La question, c'est : qui osera dire que la légitimité d'une taxation sur les transactions financières est contestable ? Qui osera dire à son opinion publique : « nous ne voulons pas taxer les transactions financières, car les milieux financiers se sont tellement bien comportés que l'on doit les récompenser » ? Qui osera porter ce message ? Mon espérance, c'est qu'il existe une opinion publique internationale qui portera la colère et la révolte pour des discours de cette nature.
En tout cas pour la France, sa détermination est totale et ce que nous souhaitons, c'est qu'au minimum un groupe de pays leaders se dotent d'une taxation sur les transactions financières et je suis persuadé que dans les semaines et les mois à venir, les opinions publiques des pays qui ne se seront pas dotés de cette règle interrogeront avec beaucoup de violence leur gouvernement en disant : « pourquoi refusez-vous de faire ce geste ? ».

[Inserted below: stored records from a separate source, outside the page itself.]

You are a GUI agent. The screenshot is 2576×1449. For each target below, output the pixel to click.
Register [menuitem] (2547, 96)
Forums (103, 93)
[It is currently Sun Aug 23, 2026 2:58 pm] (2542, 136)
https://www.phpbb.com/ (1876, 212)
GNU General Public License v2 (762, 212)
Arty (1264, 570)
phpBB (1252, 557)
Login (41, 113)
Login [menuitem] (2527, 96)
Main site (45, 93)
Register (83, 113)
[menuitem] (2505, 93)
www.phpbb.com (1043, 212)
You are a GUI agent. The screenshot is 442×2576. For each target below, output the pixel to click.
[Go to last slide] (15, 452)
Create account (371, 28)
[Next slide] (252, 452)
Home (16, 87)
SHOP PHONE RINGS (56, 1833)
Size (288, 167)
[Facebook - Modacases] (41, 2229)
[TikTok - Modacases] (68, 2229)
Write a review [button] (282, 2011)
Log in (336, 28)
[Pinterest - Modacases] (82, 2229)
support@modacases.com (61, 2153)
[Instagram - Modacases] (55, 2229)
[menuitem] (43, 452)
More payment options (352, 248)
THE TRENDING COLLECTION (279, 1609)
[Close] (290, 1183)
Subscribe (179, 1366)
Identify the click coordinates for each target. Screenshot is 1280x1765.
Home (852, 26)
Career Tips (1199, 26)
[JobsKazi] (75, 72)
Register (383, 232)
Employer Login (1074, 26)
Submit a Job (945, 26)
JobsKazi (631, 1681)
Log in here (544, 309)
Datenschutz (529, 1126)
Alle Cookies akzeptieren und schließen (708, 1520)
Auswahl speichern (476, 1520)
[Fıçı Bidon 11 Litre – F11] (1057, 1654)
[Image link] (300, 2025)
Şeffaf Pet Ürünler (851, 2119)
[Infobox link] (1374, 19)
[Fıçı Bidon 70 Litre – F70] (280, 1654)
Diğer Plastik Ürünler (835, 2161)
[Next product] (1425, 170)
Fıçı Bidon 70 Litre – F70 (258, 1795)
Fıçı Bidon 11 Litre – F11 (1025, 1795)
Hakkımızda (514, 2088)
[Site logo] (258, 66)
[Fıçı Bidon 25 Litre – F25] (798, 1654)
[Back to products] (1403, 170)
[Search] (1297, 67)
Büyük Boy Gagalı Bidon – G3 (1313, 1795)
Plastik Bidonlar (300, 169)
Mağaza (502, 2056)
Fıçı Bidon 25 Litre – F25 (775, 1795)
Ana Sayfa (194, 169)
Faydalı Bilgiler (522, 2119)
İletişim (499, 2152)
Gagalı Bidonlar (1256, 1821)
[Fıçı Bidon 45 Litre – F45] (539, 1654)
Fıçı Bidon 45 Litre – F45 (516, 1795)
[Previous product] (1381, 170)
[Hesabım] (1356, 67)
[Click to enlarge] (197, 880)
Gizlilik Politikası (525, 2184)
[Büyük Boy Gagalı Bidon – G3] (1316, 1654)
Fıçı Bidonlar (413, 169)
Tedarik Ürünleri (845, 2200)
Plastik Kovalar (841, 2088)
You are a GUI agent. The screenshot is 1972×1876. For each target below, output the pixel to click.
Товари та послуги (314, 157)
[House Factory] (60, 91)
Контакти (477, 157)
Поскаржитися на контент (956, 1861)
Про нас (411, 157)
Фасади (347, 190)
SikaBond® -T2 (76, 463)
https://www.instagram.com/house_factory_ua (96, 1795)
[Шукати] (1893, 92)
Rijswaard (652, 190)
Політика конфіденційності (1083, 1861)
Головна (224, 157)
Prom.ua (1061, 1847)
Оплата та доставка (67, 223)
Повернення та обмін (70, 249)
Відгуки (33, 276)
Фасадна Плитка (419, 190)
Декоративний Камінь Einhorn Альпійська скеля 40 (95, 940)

Voilà, Mesdames et Messieurs,
J'aurais bien d'autres choses à vous dire, les sujets sont innombrables. Mais je pense, voyez-vous, que maintenant il n'est plus le temps des discours, il est le temps des décisions.
Je terminerai en vous disant ceci, la crise est une opportunité de décider plus vite, pas un prétexte à refuser la décision. C'est parce qu'il y a la crise que nous allons pouvoir prendre des décisions plus fortes, plus rapidement, plus structurellement. C'est parce qu'il y a la crise que l'on doit traiter tous les sujets en même temps, parce que tous les sujets se tiennent comme tous les pays sont solidaires face aux événements d'aujourd'hui.
Je vous remercie de votre attention.